* _PROVIDED TEXT_

┌──

The statute itself also weighs against applying the continuing-violation doctrine. The EFTA contemplates that although preauthorized transfers would "recur at substantially regular intervals", 15 U.S.C. § 1693a(10), a consumer may stop a preauthorized transfer in any given single pay period. 15 U.S.C. § 1693e(a) ("A consumer may stop payment of a preauthorized electronic fund transfer by notifying the financial institution orally or in writing at any time up to three business days preceding the scheduled date of such transfer."). This implies that each preauthorized transfer constitutes a discrete event under the statutory scheme. For these reasons, the continuing violation doctrine does not apply. B. Discovery Rule

O'Malley also contends that the statute of limitations accrued only when he discovered the unauthorized withdrawals were happening. "The ‘discovery rule,’ which is read into state statutes of limitations in federal question cases, postpones the beginning of the limitations period of a federal claim from the date the party is injured to the date when the party discovers or should have discovered the injury, exercising reasonable diligence." Cathedral of Joy Baptist Church v. Vill. of Hazel Crest , 22 F.3d 713, 717 (7th Cir. 1994). O'Malley does not benefit from this rule because reasonable diligence would have revealed the injury.

└──

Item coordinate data
┌──

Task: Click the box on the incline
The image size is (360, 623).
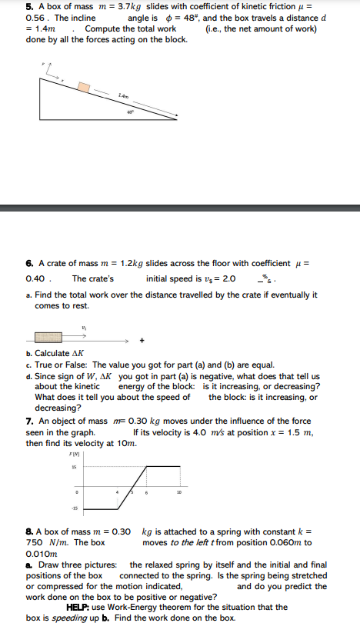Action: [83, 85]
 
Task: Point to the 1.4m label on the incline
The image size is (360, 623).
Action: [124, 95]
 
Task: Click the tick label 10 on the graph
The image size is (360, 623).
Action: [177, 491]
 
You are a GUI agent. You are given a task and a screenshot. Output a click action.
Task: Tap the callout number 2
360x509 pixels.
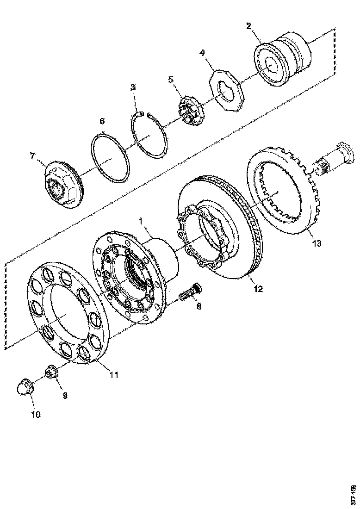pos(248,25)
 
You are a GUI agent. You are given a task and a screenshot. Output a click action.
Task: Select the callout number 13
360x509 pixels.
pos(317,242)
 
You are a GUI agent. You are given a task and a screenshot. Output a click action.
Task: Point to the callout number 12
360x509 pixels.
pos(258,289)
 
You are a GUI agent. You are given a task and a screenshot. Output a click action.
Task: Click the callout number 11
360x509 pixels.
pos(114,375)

└──
┌──

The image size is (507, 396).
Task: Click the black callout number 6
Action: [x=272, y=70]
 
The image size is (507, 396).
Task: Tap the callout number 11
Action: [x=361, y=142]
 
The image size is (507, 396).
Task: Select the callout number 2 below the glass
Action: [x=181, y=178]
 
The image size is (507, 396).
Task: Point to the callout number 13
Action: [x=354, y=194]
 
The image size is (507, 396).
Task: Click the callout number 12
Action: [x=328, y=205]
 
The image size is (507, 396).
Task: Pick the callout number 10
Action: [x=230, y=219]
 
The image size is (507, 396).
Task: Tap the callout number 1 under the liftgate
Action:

└──

* _EXERCISE 1_
Answer the following questions about the legal excerpt.
(a) Under 15 U.S.C. § 1693e(a), up to how many business days before a scheduled transfer may a consumer stop payment of a preauthorized electronic fund transfer?
(b) Which court decided Cathedral of Joy Baptist Church v. Vill. of Hazel Crest, and in what year?
(c) According to the legal excerpt, why does O'Malley not benefit from the discovery rule?
* _EXERCISE 2_
Output the lines of the item coordinate data entries, starting with the line containing "Task: Click the box on the incline" and continuing through the line containing "Action: [177, 491]", without any changes, and omit the pictures.

* _COMPLETE ANSWER 1_
(a) Up to three business days preceding the scheduled date of the transfer.
(b) The 7th Circuit, in 1994.
(c) Reasonable diligence would have revealed the injury.

* _COMPLETE ANSWER 2_
Task: Click the box on the incline
The image size is (360, 623).
Action: [83, 85]
 
Task: Point to the 1.4m label on the incline
The image size is (360, 623).
Action: [124, 95]
 
Task: Click the tick label 10 on the graph
The image size is (360, 623).
Action: [177, 491]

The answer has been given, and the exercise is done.